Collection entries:
***

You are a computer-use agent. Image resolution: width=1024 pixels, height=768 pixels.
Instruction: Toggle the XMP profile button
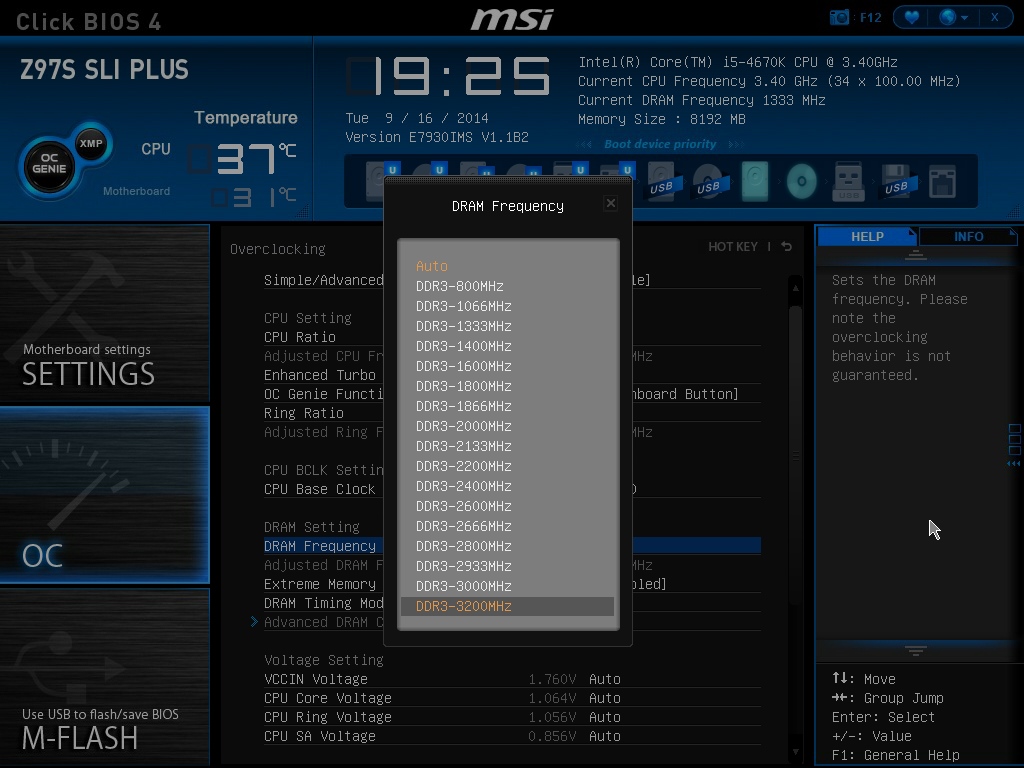coord(91,143)
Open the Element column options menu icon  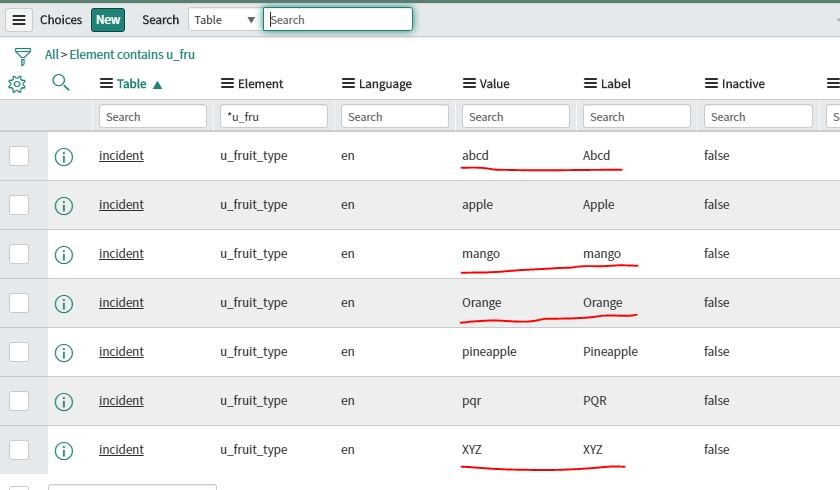point(227,84)
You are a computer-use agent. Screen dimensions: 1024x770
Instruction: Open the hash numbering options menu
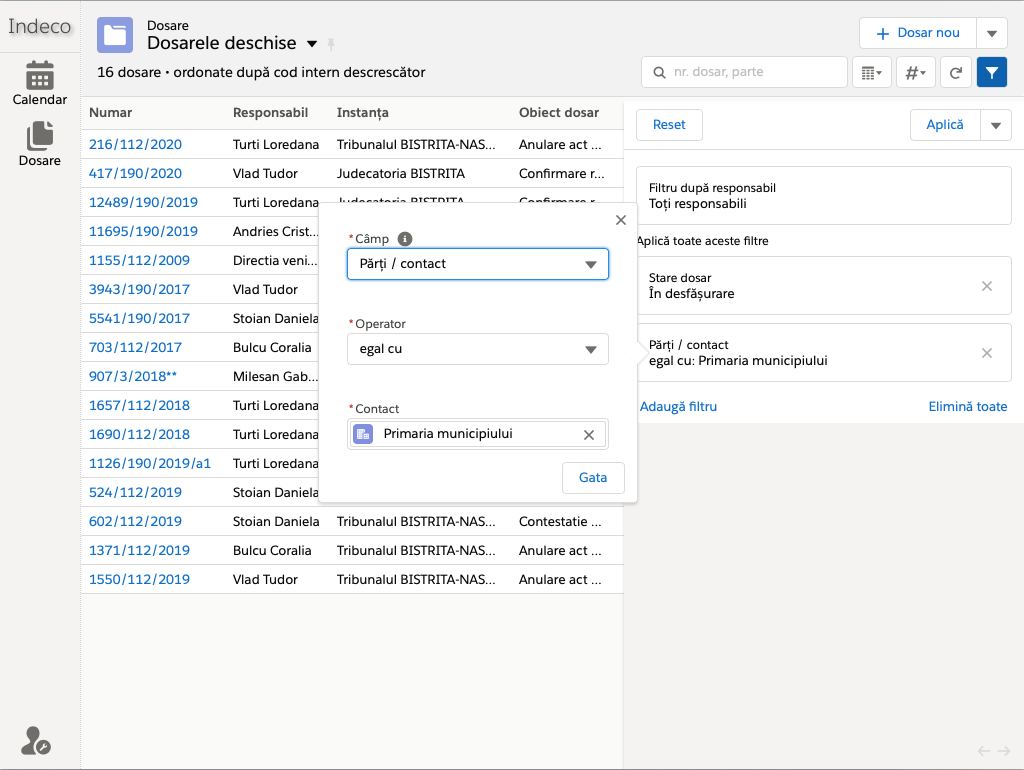(915, 72)
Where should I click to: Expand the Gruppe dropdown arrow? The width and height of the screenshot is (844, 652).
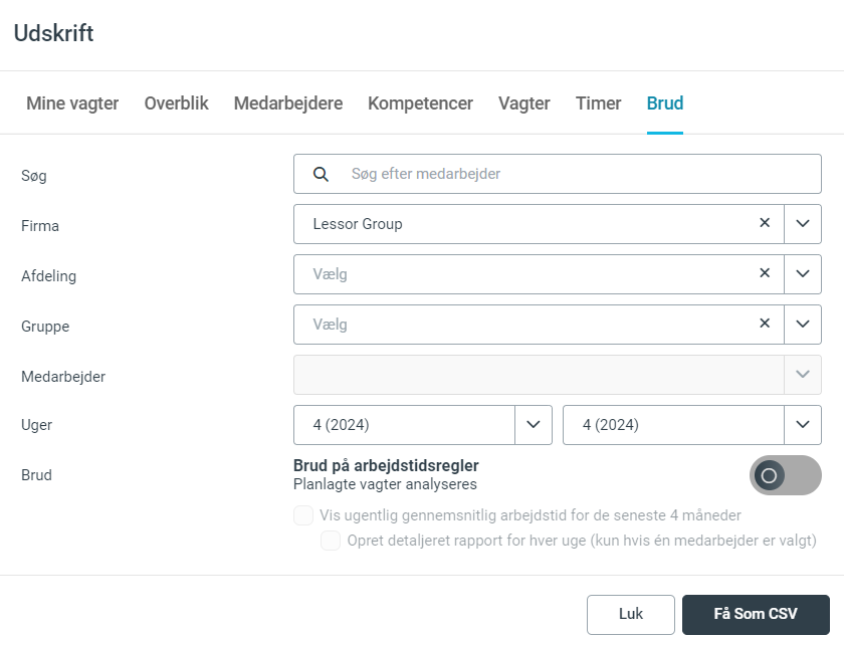[x=803, y=324]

***

WORK TO BE COMPLETED:
Which lines of the data contain the string "computer"? Copy each one.

RESULT OF THE TASK:
You are a computer-use agent. Image resolution: width=1024 pixels, height=768 pixels.
You are a computer-use agent. Screen dimensions: 1024x770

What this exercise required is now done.